Repeat the first line of the listing and each line after it, exactly, through the line containing "This screenshot has width=1353, height=896.".

(Record set):
================================

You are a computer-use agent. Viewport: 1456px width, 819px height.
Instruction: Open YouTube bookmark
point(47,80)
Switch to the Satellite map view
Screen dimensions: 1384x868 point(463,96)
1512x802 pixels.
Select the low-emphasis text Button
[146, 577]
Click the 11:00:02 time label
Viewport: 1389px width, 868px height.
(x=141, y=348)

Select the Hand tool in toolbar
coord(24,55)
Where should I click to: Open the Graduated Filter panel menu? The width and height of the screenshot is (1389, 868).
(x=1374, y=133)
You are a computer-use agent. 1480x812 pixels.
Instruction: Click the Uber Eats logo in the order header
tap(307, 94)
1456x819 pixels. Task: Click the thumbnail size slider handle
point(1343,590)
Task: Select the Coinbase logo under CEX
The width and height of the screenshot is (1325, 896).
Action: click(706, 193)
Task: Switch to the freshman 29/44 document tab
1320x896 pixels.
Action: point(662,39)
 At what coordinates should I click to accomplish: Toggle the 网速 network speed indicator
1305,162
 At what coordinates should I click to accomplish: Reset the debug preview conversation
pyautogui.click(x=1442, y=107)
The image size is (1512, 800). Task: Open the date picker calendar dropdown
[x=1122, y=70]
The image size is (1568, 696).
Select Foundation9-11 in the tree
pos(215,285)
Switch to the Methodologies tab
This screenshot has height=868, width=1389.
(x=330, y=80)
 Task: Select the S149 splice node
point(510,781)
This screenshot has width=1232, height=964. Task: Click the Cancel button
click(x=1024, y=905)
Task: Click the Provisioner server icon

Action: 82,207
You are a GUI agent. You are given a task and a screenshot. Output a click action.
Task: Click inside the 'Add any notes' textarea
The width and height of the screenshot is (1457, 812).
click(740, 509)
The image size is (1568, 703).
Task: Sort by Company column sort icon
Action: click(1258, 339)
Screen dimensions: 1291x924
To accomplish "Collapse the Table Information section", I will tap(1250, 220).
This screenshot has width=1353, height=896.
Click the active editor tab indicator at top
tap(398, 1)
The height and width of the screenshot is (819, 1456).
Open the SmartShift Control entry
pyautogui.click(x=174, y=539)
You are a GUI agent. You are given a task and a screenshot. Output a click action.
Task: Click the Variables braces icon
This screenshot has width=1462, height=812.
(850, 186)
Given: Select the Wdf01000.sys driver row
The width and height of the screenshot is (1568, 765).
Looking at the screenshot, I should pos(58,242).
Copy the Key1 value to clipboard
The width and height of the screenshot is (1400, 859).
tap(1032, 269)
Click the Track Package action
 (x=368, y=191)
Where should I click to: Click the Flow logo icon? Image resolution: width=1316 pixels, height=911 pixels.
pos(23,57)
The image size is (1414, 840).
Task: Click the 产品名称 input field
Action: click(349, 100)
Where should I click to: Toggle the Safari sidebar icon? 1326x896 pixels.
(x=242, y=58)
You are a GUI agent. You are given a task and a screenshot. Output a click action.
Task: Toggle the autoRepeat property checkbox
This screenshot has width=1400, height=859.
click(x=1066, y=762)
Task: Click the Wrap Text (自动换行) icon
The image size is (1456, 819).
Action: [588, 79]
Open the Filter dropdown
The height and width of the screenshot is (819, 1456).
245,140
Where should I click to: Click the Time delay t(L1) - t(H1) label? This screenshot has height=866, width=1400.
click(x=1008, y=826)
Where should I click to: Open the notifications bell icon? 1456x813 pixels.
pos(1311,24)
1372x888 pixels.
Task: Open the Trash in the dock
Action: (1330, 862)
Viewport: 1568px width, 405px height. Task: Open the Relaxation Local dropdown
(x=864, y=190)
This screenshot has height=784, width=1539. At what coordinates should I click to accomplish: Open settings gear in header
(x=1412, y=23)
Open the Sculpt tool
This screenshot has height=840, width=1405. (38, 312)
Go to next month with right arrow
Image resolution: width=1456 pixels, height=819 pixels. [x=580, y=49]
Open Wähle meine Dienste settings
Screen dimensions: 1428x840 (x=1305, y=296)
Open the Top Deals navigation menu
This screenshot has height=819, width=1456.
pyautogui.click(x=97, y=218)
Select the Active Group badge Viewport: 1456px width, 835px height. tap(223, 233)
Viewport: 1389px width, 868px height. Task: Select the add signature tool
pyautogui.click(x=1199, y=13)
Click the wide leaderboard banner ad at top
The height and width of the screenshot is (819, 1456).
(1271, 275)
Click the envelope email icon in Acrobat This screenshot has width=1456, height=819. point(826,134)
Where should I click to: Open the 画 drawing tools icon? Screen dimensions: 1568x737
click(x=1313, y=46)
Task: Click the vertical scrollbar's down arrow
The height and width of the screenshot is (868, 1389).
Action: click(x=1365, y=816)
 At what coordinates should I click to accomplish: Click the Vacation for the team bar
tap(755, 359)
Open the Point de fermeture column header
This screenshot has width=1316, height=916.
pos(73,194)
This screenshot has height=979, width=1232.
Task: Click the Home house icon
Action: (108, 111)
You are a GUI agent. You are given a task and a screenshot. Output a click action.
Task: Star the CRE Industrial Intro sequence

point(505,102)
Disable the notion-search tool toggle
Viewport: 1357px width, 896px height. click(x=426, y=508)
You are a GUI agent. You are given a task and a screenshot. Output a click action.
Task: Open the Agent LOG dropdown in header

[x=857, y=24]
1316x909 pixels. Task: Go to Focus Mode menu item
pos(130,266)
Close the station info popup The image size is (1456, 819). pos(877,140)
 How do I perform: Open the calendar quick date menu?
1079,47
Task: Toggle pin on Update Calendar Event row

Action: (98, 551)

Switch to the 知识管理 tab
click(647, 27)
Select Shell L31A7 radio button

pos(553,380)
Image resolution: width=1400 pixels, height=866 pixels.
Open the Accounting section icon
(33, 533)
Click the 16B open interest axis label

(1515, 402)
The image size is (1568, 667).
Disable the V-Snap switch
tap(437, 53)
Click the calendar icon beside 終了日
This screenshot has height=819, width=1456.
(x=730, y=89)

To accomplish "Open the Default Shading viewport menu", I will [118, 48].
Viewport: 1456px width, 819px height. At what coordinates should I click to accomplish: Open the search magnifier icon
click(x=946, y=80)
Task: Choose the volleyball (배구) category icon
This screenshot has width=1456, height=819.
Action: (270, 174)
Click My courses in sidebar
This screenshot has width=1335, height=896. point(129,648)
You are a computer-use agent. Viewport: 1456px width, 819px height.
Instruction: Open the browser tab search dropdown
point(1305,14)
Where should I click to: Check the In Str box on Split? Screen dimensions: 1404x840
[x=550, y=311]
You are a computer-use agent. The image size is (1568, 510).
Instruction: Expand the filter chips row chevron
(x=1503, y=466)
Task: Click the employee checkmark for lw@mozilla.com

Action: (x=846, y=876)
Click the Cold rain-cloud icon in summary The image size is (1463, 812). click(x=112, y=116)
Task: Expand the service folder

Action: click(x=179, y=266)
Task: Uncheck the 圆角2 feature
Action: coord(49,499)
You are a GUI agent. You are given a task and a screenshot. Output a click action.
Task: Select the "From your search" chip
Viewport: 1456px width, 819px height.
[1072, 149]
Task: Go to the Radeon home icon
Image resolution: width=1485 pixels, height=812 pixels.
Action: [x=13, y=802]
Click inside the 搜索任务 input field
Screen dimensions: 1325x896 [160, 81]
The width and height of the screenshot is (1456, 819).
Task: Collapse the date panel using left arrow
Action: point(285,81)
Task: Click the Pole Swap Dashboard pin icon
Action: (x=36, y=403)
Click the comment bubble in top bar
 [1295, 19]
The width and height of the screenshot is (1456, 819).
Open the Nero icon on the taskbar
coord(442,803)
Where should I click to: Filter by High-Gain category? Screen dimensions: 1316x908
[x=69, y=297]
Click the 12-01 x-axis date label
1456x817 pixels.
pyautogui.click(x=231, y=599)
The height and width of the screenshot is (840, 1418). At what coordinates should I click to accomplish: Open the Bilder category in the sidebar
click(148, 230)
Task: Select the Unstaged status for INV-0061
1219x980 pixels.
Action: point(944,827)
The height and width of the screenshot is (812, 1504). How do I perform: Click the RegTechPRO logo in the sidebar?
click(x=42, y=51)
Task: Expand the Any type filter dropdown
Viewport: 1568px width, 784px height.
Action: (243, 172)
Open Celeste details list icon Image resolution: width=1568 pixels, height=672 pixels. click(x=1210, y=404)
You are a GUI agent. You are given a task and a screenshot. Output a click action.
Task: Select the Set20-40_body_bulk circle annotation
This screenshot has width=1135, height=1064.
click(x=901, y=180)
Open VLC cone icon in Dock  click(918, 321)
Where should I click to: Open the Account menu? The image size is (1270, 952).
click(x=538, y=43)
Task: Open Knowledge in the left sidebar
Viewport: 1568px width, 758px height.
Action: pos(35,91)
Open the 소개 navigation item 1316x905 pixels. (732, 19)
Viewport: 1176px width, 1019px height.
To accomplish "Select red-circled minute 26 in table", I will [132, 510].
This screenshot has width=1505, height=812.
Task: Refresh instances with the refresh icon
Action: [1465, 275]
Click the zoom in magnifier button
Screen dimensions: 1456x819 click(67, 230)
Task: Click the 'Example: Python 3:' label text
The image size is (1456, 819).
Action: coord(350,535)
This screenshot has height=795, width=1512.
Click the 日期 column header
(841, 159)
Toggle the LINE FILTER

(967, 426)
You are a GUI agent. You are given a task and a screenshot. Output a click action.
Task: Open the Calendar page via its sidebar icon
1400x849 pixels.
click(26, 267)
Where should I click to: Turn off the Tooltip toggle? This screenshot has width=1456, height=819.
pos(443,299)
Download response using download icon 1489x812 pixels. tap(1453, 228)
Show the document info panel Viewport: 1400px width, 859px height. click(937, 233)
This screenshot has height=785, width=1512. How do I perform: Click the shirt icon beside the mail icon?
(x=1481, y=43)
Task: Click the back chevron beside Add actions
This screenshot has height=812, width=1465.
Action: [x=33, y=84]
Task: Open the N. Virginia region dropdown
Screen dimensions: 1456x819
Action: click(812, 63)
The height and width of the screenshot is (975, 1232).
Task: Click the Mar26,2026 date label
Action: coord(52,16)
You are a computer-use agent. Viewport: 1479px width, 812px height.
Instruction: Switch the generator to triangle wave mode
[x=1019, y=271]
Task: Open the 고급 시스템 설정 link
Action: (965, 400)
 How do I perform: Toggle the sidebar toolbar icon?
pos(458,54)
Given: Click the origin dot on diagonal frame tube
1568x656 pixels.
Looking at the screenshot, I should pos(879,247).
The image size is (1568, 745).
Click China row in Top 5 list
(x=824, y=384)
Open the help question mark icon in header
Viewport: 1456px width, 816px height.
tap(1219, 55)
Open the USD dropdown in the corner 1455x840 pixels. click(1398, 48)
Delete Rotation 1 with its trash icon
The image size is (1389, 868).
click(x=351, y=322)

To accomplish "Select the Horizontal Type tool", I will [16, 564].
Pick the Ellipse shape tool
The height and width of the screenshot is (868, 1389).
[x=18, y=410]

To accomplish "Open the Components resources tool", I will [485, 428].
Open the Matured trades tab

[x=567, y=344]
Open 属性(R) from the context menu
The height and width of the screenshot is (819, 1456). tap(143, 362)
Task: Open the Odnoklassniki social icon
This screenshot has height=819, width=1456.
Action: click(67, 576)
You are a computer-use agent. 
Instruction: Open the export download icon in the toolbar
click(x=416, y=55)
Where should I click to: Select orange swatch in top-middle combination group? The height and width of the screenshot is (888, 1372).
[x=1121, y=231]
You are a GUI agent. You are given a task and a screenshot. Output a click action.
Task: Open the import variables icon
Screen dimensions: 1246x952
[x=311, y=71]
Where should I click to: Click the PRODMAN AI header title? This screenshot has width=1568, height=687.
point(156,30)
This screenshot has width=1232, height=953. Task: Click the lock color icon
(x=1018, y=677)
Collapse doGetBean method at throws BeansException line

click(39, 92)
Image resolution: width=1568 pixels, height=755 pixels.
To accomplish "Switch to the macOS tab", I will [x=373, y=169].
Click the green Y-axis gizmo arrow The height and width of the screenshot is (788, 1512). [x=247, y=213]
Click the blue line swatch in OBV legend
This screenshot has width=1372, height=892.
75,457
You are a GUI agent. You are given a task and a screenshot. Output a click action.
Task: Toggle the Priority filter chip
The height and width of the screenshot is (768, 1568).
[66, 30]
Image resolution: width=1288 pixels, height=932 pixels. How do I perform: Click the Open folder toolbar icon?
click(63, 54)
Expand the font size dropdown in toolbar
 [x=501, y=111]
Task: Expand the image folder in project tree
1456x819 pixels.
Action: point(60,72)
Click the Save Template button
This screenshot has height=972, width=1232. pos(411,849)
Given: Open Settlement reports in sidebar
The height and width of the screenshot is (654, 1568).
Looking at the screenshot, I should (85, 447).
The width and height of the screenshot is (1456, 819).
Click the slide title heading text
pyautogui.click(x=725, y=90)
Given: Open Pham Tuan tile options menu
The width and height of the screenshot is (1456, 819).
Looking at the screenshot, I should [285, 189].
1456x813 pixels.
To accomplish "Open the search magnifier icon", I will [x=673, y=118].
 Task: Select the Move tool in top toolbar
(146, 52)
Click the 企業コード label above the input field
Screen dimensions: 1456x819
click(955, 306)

================================

(Response to this exercise):
You are a computer-use agent. Viewport: 1456px width, 819px height.
Instruction: Open YouTube bookmark
point(47,80)
Switch to the Satellite map view
Screen dimensions: 1384x868 point(463,96)
1512x802 pixels.
Select the low-emphasis text Button
[146, 577]
Click the 11:00:02 time label
Viewport: 1389px width, 868px height.
(x=141, y=348)

Select the Hand tool in toolbar
coord(24,55)
Where should I click to: Open the Graduated Filter panel menu? The width and height of the screenshot is (1389, 868).
(x=1374, y=133)
You are a computer-use agent. 1480x812 pixels.
Instruction: Click the Uber Eats logo in the order header
tap(307, 94)
1456x819 pixels. Task: Click the thumbnail size slider handle
point(1343,590)
Task: Select the Coinbase logo under CEX
The width and height of the screenshot is (1325, 896).
Action: click(706, 193)
Task: Switch to the freshman 29/44 document tab
1320x896 pixels.
Action: point(662,39)
 At what coordinates should I click to accomplish: Toggle the 网速 network speed indicator
1305,162
 At what coordinates should I click to accomplish: Reset the debug preview conversation
pyautogui.click(x=1442, y=107)
The image size is (1512, 800). Task: Open the date picker calendar dropdown
[x=1122, y=70]
The image size is (1568, 696).
Select Foundation9-11 in the tree
pos(215,285)
Switch to the Methodologies tab
This screenshot has height=868, width=1389.
(x=330, y=80)
 Task: Select the S149 splice node
point(510,781)
This screenshot has width=1232, height=964. Task: Click the Cancel button
click(x=1024, y=905)
Task: Click the Provisioner server icon

Action: 82,207
You are a GUI agent. You are given a task and a screenshot. Output a click action.
Task: Click inside the 'Add any notes' textarea
The width and height of the screenshot is (1457, 812).
click(740, 509)
The image size is (1568, 703).
Task: Sort by Company column sort icon
Action: click(1258, 339)
Screen dimensions: 1291x924
To accomplish "Collapse the Table Information section", I will tap(1250, 220).
This screenshot has width=1353, height=896.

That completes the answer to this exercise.